The Ghobin field in Dsegh, a village in Armenia’s Lori Province, has been cultivated in years.
There’s no irrigation water, do the land’s owners have opened the field for horses to graze.
As I approached, some fifty horses belonging to Dsegh forest warden Aram Kocharyan, were running back and forth.
“Our family is known not for its horses, but for its four doctors,” Kocharyan exclaimed.
Cows are also grazed on the land. I saw a woman leaning on a club tending to the animals. She introduced herself as Siroush Hovsepyan and I immediately took a liking to her.
“My son went to work and his wife is at the house doing chores. That’s why I brought the cows out to graze,” Mrs. Hovsepyan explained.
She has three children, nine grandchildren and eleven great-grandchildren. One of her grandsons is serving in the Artsakh military.
Mrs. Hovsepyan says that Pasha, one of her sons, owns twelve cows and as many calves, horses and lambs. The son gives the family loads of cheese and sour cream.
She says they are well stocked for the coming winter and have stored enough bales of hay for the animals.

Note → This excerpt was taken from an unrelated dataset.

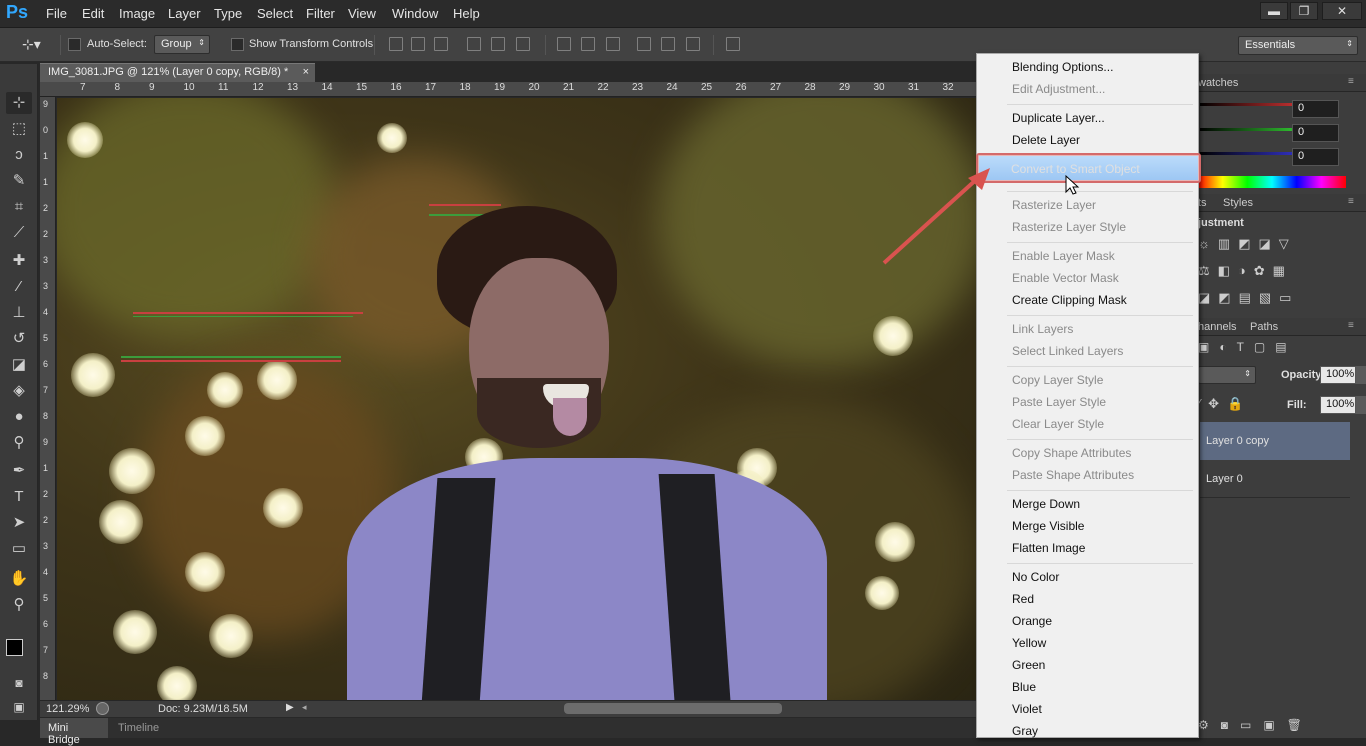 This screenshot has width=1366, height=746. I want to click on menu-item-create-clipping-mask: Create Clipping Mask, so click(1070, 300).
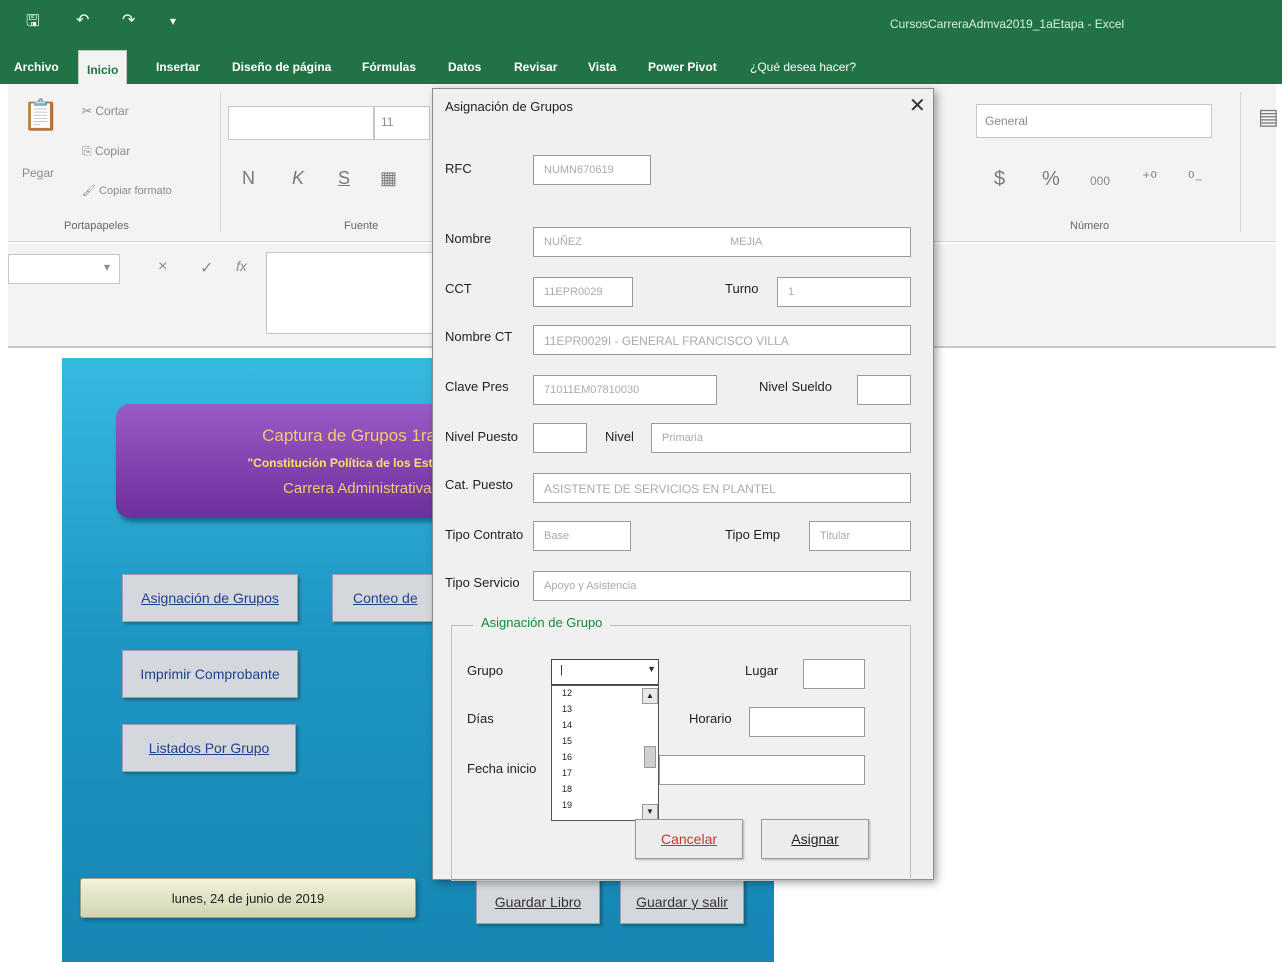 Image resolution: width=1282 pixels, height=964 pixels. What do you see at coordinates (742, 288) in the screenshot?
I see `turno-label: Turno` at bounding box center [742, 288].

“I get 10-15 liters of milk from our eight cows in the winter. We consume the dairy items we make and sell some if we need additional cash. People in the village buy from us,” says Mrs. Hovsepyan.
When I asked Mrs. Hovsepyan what she does to relax, she responded: “In a village there’s no such thing. You must work to raise a family. When the house and shed are in good shape, the village is a great place to live.”
When this reporter visited the village, Varuzhan, one of Mrs. Hovsepyan’s sons, had just slaughtered six cattle. They sell the meat for 1,800 AMD ($3.80) per kilo. Buyers come from the town of Vanadzor.
Mrs. Hovsepyan told me that the six cattle produced 800 kilograms of meat.
“Those who work, eat. Who needs a slacker? We live pretty well,” she said.
The family house is a one-story structure. Mrs. Hovsepyan says that when Artem, now serving in the army, returns, he and his father will build a new home.
I caught up with Vazgen Atyan grazing his four cows. Mr. Atyan said the cows weren’t enough to feed and keep a family of three.
“My son has gone to Russia. No matter how much money he sends back, we still can’t make ends meet,” said Mr. Atayan, equating his life to a kind of servitude.
I asked Mr. Atyan if he knew the Hovsepyans.
“Sure, they own many animals and have a good income. I’m by myself and can barely buy feed for my cows. If I had helpers like they do, I’d be busy doing other things as well,” was the man’s reply.